Brohisaurus Temporal range: Late Jurassic, Kimmeridgian PreꞒ Ꞓ O S D C P T J K Pg N

Scientific classification
- Kingdom: Animalia
- Phylum: Chordata
- Class: Reptilia
- Clade: Dinosauria
- Genus: †Brohisaurus Malkani, 2003
- Species: †B. kirthari
- Binomial name: †Brohisaurus kirthari Malkani, 2003

= Brohisaurus =

- Genus: Brohisaurus
- Species: kirthari
- Authority: Malkani, 2003
- Parent authority: Malkani, 2003

Dubious extinct dinosaur genus

Brohisaurus is a problematic genus of dubious dinosaurs known from the Late Jurassic (Kimmeridgian-aged) Sembar Formation of Pakistan.
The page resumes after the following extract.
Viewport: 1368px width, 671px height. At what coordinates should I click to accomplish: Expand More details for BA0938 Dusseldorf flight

The genus contains a single species, Brohisaurus kirthari.

==Discovery and naming==
The Brohisaurus holotype, MSM-86-K to 94-K, 96-K to 98-K, 101-K to 105-K, largely consisting of indeterminate fragments of some ribs, vertebrae, and limb bones, was discovered in the Sembar Formation of Pakistan in 2000 during fieldwork conducted by the Geological Survey of Pakistan at the Sun Chaku and Lakha Pir Charo localities.

In 2003, Muhammad Sadiq Malkani named and described Brohisaurus kirthari as a new genus and species of titanosaurian sauropods. The genus name means "Brohi lizard" and refers to the Brohi people who live in the area where it was found. The species name refers to the Kirthar Mountains.
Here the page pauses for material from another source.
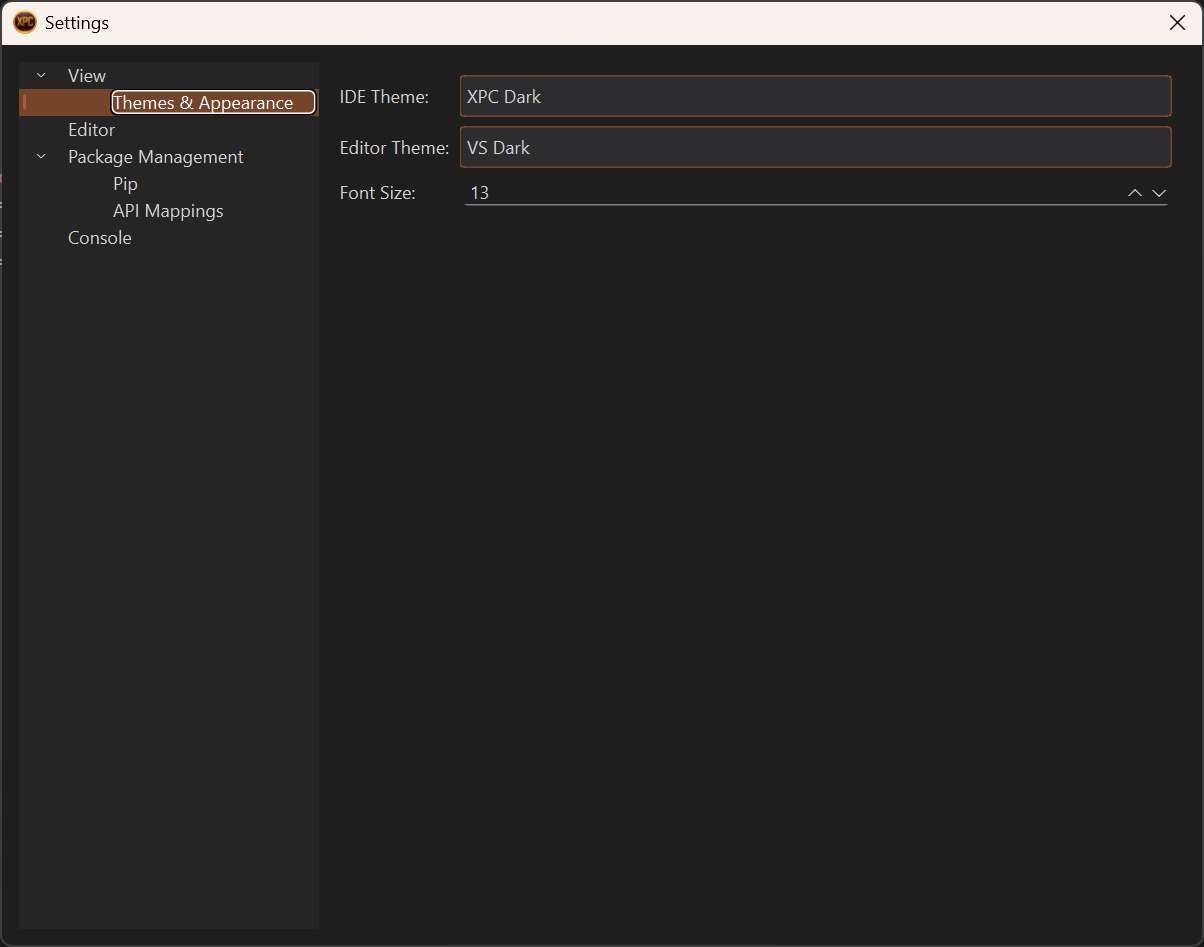Increase font size with the up arrow
The image size is (1204, 947).
(x=1135, y=193)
==Description and classification ==
If Brohisaurus is a sauropod, as originally identified, it would have been a large-bodied, long-necked herbivore. Its femur is 12 cm in diameter. The femur of the 15–20 m-long titanosauriform Phuwiangosaurus, by contrast, is 20 cm in diameter.

Brohisaurus was originally described as a titanosaur. Malkani suggested it was similar to the early African titanosaur Malawisaurus, arguing that this provided evidence for a biogeographic link between the Indian subcontinent and Africa. However, the phylogenetic position of Brohisaurus is far from clear. None of the proposed traits uniting it to Titanosauria are definitive synapomorphies of that clade, and none of the fossil material is reliably diagnostic, rendering it a dubious taxon. In 2013, Mannion et al. identified two possible synapomorphies of the Titanosauriformes in the type material: pneumatic cavities in its thoracic ribs and femora with elliptical cross sections.

In a 2025 paper published in Scientific Research Publishing, a known predatory publisher, Malkani revisited Brohisaurus and proposed that it could be allied with the Ankylosauridae based on the presence of several osteoderms apparently referrable to this taxon.